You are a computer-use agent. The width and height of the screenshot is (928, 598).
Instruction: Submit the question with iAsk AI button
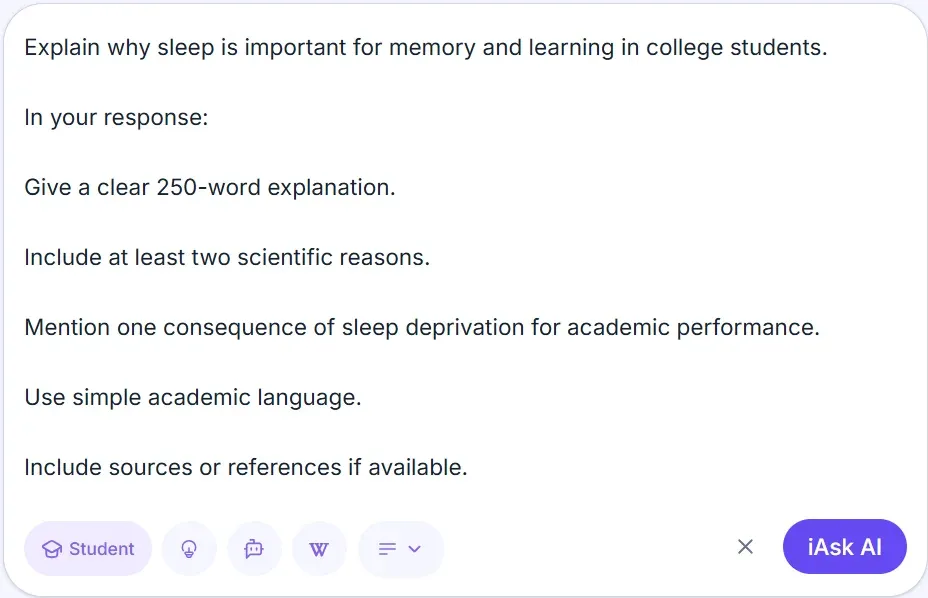[x=844, y=547]
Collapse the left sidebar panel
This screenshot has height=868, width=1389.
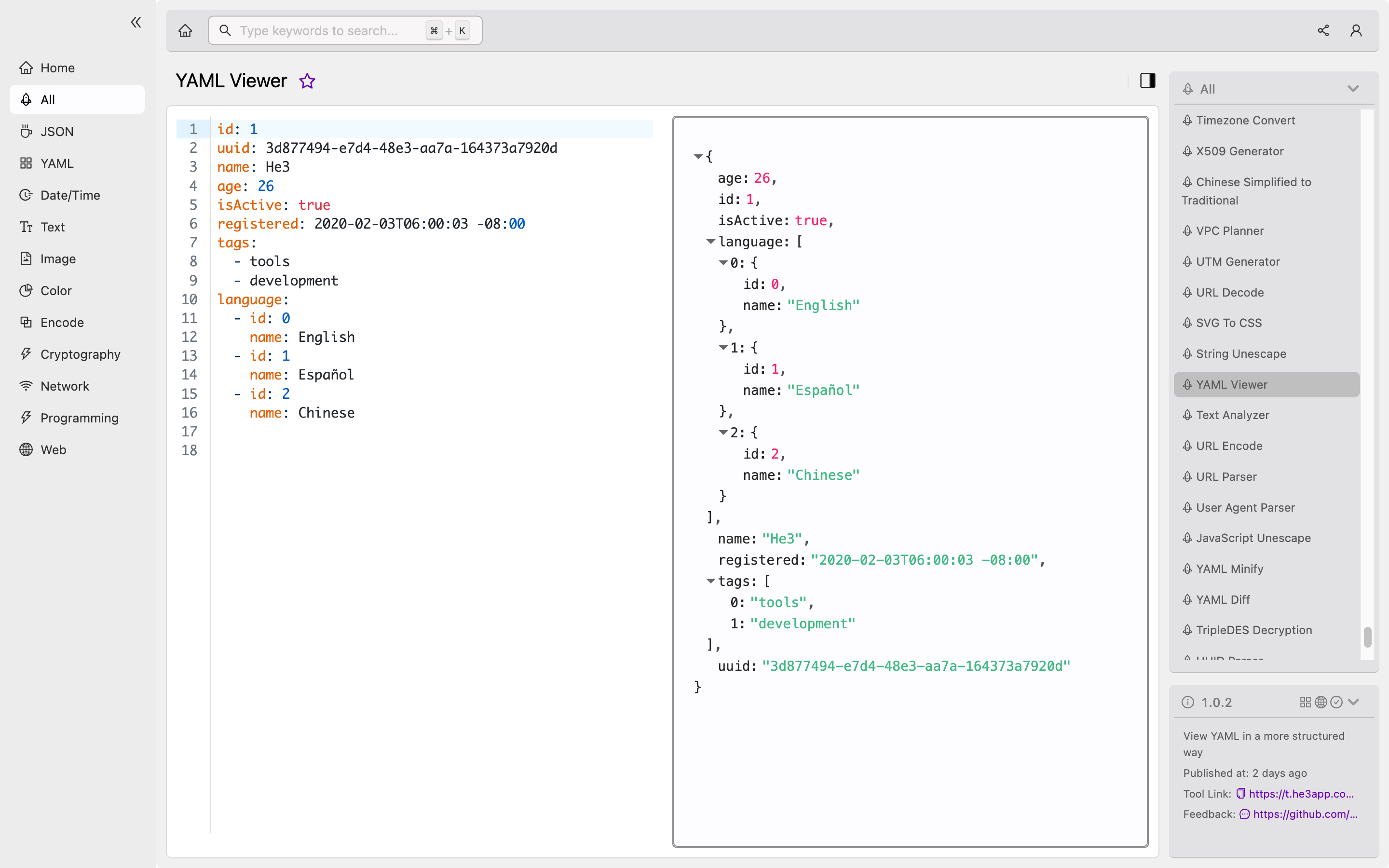tap(135, 22)
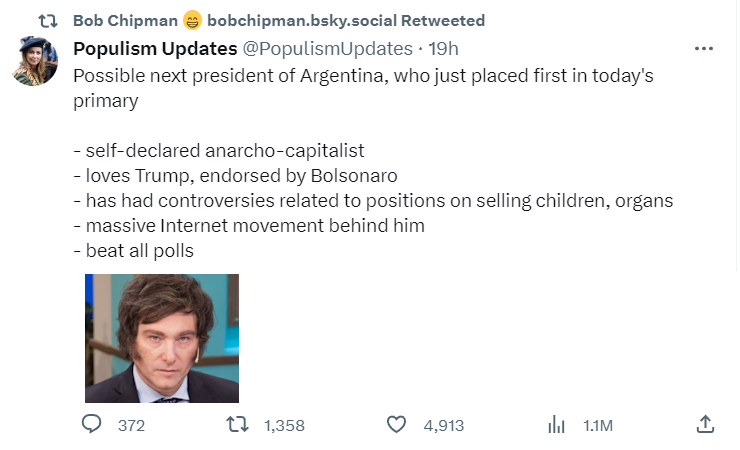The width and height of the screenshot is (740, 450).
Task: Click the share upload icon
Action: click(x=705, y=425)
○ ○ ○ ○
Format every line of the data above as a Markdown table with the columns Row and Data line. Number the rows, skip blank lines, and leave the pictures out.

SOLUTION FOR THIS PROBLEM.
| Row | Data line |
|---|---|
| 1 | You are a computer-use agent. The width and height of the screenshot is (928, 598). |
| 2 | Instruction: Submit the question with iAsk AI button |
| 3 | [x=844, y=547] |
| 4 | Collapse the left sidebar panel |
| 5 | This screenshot has height=868, width=1389. |
| 6 | tap(135, 22) |
| 7 | The width and height of the screenshot is (740, 450). |
| 8 | Task: Click the share upload icon |
| 9 | Action: click(x=705, y=425) |